- Problem statement
Your reply should be a single number, the count of lines in the records that contain "each".
╭─ Input for this task
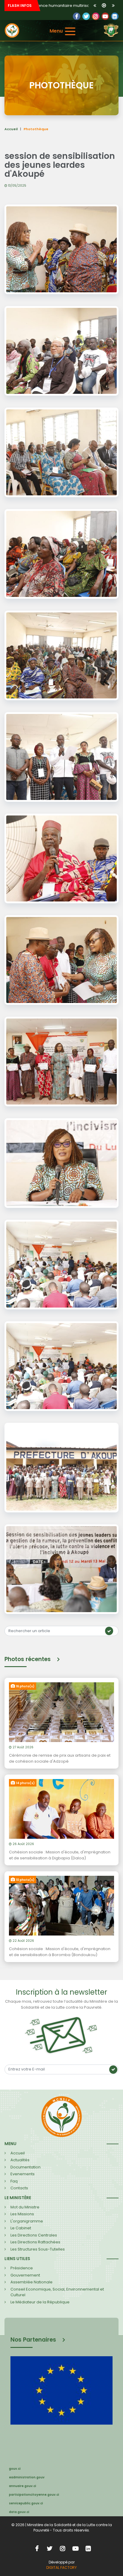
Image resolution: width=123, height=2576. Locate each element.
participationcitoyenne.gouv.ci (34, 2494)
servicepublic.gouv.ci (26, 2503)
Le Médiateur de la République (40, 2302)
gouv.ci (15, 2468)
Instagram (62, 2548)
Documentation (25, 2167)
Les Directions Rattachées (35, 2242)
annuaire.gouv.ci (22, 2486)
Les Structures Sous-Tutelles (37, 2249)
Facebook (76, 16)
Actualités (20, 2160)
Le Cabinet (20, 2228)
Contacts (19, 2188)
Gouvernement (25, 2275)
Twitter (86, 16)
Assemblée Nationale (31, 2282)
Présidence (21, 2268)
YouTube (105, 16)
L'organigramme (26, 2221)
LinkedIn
╰─
╭─ Input for this task
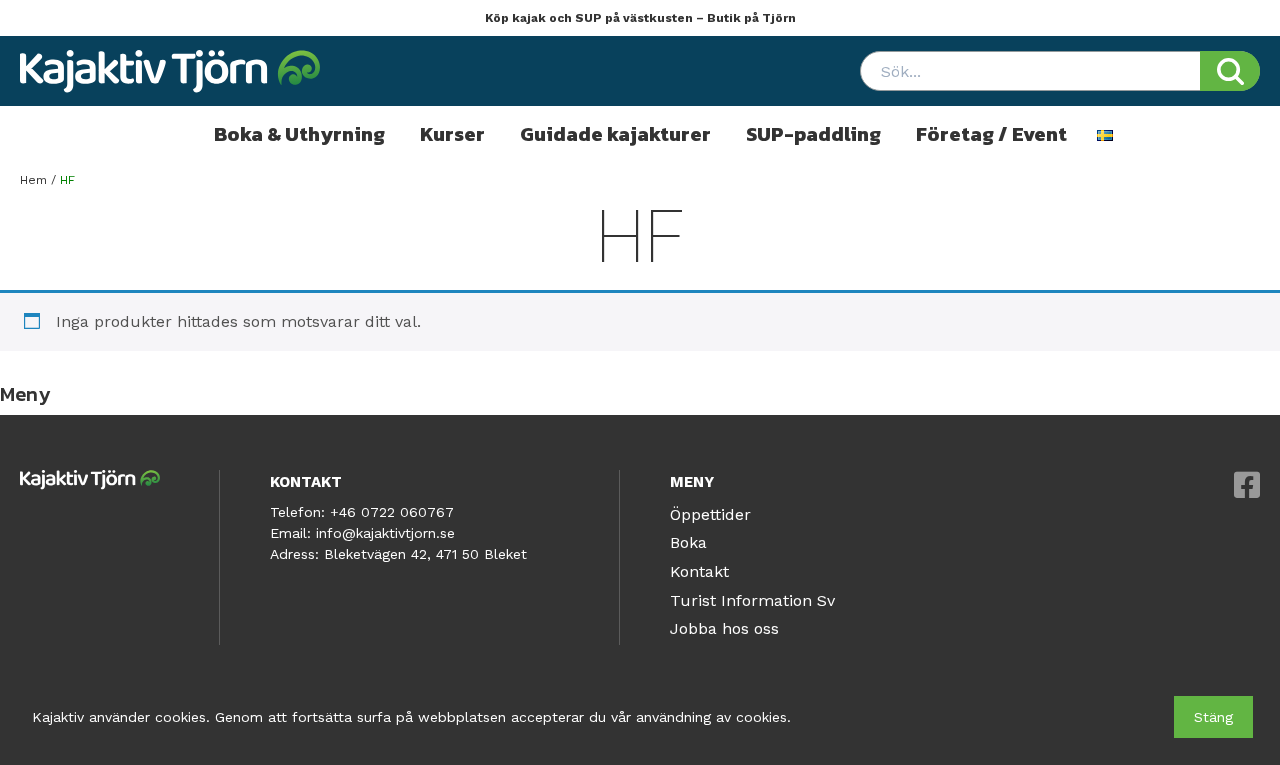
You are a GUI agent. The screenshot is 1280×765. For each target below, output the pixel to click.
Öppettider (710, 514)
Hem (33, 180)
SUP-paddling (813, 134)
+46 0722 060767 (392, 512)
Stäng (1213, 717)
╰─
- Solution to this task
2